[Supplied data Boundary: Start]

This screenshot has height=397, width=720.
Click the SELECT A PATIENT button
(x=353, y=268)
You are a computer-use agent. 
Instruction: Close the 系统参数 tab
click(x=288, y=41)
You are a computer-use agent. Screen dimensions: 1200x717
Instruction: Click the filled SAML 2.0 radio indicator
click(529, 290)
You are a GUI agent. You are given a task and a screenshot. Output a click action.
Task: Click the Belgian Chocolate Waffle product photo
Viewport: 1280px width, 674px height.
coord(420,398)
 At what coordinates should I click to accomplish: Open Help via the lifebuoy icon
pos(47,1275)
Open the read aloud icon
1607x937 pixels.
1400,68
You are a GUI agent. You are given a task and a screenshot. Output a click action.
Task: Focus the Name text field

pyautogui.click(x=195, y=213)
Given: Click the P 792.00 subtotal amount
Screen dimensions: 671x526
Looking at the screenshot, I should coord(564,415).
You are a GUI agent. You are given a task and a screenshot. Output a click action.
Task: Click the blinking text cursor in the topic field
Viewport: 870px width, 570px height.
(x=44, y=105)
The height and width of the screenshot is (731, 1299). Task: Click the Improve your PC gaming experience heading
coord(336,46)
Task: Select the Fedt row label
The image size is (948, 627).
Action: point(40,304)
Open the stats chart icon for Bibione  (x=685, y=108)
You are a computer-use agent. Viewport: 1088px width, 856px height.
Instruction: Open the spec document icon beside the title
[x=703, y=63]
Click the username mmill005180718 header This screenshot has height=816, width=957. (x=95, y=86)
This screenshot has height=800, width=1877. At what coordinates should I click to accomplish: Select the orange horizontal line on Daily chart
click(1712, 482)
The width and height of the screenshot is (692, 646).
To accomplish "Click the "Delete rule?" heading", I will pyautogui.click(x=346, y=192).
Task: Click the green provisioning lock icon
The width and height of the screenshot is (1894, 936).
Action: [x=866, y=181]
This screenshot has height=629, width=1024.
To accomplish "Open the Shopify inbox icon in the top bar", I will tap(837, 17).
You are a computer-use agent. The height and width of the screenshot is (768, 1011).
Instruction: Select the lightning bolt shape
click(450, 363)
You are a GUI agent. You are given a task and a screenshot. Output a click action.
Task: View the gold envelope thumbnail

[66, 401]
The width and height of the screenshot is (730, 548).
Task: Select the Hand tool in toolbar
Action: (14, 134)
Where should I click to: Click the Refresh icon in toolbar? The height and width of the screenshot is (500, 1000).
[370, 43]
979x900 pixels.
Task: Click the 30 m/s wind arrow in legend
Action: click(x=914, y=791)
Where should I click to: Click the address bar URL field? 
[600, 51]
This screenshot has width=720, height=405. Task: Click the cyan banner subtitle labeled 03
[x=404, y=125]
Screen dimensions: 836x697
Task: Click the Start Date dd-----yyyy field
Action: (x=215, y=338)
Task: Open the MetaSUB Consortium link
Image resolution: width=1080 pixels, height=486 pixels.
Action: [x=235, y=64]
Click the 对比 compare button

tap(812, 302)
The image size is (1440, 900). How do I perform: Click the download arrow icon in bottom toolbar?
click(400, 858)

[Supplied data Boundary: End]

### [Exercise prompt]
Using the records above, set down exactly the lines from the one with "The height and width of the screenshot is (731, 1299)." through the one with "This screenshot has height=629, width=1024.", inclusive, and nothing more.

### [Answer for this exercise]
The height and width of the screenshot is (731, 1299). Task: Click the Improve your PC gaming experience heading
coord(336,46)
Task: Select the Fedt row label
The image size is (948, 627).
Action: point(40,304)
Open the stats chart icon for Bibione  (x=685, y=108)
You are a computer-use agent. Viewport: 1088px width, 856px height.
Instruction: Open the spec document icon beside the title
[x=703, y=63]
Click the username mmill005180718 header This screenshot has height=816, width=957. (x=95, y=86)
This screenshot has height=800, width=1877. At what coordinates should I click to accomplish: Select the orange horizontal line on Daily chart
click(1712, 482)
The width and height of the screenshot is (692, 646).
To accomplish "Click the "Delete rule?" heading", I will pyautogui.click(x=346, y=192).
Task: Click the green provisioning lock icon
The width and height of the screenshot is (1894, 936).
Action: [x=866, y=181]
This screenshot has height=629, width=1024.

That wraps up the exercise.